● **Task brief**
Filter the records for "Enable" and keep each line that has it.

● **Input material**
════
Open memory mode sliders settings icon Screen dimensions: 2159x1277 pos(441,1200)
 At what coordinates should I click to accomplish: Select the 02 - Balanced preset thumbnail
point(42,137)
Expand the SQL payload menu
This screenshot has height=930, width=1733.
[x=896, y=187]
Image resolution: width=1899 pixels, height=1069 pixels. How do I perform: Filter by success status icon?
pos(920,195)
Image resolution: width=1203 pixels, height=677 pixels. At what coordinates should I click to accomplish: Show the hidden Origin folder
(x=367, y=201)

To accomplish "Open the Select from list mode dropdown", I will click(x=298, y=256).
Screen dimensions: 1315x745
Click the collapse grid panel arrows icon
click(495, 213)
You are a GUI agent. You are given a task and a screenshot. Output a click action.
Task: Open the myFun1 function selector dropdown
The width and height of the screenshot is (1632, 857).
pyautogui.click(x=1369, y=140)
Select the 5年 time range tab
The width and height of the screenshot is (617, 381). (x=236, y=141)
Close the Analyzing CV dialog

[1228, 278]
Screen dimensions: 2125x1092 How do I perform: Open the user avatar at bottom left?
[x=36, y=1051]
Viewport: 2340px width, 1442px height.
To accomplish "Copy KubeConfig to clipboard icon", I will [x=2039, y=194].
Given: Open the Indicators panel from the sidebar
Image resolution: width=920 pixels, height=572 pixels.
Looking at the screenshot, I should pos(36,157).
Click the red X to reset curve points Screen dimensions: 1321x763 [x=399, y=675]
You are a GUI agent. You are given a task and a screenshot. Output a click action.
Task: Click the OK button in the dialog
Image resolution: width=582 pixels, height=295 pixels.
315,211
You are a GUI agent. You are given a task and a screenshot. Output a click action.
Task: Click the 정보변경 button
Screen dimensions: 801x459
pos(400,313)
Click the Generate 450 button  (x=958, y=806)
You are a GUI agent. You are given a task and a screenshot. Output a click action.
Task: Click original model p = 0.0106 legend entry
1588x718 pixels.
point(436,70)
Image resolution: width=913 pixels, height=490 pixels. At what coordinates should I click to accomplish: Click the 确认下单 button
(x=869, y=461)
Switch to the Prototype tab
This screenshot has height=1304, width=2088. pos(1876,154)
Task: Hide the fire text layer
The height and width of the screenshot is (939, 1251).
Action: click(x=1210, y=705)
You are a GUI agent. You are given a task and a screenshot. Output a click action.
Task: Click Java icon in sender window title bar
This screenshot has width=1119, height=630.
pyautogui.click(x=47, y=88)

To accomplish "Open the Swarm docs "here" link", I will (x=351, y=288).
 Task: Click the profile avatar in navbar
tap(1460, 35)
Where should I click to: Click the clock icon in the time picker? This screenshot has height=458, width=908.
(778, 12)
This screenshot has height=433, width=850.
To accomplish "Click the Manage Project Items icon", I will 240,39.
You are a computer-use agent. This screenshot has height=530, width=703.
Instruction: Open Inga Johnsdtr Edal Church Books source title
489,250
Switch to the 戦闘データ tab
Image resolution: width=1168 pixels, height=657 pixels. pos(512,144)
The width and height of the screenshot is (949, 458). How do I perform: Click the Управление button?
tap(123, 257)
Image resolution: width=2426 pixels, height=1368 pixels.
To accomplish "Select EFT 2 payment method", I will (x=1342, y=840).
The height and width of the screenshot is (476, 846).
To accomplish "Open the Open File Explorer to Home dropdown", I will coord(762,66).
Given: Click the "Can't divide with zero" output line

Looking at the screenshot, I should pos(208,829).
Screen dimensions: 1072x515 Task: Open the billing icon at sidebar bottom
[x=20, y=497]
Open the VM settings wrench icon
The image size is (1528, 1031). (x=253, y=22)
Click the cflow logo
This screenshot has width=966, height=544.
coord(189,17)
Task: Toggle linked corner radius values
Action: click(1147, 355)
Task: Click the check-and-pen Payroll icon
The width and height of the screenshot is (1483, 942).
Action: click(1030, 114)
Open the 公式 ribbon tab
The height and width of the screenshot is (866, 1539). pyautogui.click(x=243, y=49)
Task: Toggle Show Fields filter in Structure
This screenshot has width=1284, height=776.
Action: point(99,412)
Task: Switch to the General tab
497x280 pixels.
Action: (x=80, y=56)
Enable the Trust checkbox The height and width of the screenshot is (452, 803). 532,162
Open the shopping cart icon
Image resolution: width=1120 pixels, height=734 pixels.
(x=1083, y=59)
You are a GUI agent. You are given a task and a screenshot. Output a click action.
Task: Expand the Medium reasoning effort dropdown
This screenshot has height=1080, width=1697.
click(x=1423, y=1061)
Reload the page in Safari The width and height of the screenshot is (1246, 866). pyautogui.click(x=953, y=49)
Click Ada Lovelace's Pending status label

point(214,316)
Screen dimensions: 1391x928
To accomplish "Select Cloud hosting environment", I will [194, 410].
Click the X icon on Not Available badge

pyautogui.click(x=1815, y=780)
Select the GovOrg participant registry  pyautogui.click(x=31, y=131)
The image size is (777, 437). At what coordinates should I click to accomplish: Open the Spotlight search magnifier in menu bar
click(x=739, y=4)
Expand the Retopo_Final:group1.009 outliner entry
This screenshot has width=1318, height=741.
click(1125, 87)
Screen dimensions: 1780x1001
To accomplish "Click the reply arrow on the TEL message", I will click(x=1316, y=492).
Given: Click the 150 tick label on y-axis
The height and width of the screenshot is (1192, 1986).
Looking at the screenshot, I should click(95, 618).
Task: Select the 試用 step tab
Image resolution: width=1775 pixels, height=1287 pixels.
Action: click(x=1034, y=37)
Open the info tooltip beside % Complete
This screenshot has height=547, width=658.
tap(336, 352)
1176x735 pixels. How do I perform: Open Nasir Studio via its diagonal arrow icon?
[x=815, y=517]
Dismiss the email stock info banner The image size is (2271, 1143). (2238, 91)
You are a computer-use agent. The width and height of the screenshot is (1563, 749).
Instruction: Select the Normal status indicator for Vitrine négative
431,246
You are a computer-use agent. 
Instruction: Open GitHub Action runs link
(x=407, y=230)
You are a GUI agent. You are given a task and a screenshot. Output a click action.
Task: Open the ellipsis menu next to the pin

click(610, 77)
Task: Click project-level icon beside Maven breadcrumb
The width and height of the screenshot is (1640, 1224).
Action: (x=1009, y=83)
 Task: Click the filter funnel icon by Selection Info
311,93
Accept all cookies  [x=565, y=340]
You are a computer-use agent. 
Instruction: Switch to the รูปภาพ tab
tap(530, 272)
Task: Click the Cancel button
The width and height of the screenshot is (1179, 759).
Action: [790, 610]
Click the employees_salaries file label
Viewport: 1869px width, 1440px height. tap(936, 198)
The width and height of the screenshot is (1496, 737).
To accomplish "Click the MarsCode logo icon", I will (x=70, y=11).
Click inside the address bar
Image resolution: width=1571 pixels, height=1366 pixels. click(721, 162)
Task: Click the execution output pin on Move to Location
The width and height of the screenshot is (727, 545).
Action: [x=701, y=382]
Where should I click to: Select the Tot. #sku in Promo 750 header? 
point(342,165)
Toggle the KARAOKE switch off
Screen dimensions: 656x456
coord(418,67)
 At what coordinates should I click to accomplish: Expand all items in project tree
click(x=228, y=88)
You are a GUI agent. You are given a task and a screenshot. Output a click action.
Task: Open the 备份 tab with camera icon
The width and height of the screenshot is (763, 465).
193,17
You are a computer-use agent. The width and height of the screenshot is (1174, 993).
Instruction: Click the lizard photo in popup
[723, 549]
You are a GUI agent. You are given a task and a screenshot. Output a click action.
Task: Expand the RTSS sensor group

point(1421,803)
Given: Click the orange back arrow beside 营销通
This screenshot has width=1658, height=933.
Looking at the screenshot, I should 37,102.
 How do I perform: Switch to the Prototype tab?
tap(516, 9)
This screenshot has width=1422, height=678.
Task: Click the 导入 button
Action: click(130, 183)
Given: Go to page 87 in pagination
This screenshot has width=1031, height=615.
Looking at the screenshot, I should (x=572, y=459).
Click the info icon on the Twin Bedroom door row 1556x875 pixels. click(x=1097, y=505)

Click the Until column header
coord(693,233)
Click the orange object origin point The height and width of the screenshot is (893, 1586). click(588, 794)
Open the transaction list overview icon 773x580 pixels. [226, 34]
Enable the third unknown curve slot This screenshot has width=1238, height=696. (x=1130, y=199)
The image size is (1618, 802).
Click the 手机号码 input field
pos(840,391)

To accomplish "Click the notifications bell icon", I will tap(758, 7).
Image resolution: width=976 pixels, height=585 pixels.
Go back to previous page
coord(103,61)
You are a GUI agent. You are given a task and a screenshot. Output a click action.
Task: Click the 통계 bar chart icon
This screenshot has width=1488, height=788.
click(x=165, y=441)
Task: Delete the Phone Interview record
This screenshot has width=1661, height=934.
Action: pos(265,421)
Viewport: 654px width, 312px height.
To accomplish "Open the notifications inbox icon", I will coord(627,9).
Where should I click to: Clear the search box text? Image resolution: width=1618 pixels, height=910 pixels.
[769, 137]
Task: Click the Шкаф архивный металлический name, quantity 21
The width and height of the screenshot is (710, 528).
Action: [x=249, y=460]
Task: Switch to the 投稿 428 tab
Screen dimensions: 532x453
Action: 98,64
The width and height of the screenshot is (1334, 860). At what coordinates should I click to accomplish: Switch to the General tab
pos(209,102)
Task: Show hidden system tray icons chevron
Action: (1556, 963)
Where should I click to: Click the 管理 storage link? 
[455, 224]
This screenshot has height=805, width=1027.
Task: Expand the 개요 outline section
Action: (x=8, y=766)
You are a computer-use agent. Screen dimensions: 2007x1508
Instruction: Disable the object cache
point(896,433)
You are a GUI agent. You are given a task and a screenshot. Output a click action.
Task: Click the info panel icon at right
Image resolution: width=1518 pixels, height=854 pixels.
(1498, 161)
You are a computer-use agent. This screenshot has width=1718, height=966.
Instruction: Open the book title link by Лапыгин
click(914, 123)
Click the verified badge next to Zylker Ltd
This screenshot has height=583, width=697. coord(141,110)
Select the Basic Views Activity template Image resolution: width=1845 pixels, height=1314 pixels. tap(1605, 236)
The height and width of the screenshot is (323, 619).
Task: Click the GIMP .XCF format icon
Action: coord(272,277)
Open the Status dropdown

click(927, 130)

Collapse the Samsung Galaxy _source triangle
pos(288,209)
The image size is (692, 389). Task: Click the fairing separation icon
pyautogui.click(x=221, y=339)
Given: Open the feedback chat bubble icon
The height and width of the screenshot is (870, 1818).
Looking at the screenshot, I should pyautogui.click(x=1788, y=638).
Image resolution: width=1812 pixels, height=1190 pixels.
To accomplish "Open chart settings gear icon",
════
● **Written response**
Enable the Trust checkbox The height and width of the screenshot is (452, 803). 532,162
Enable the third unknown curve slot This screenshot has width=1238, height=696. (x=1130, y=199)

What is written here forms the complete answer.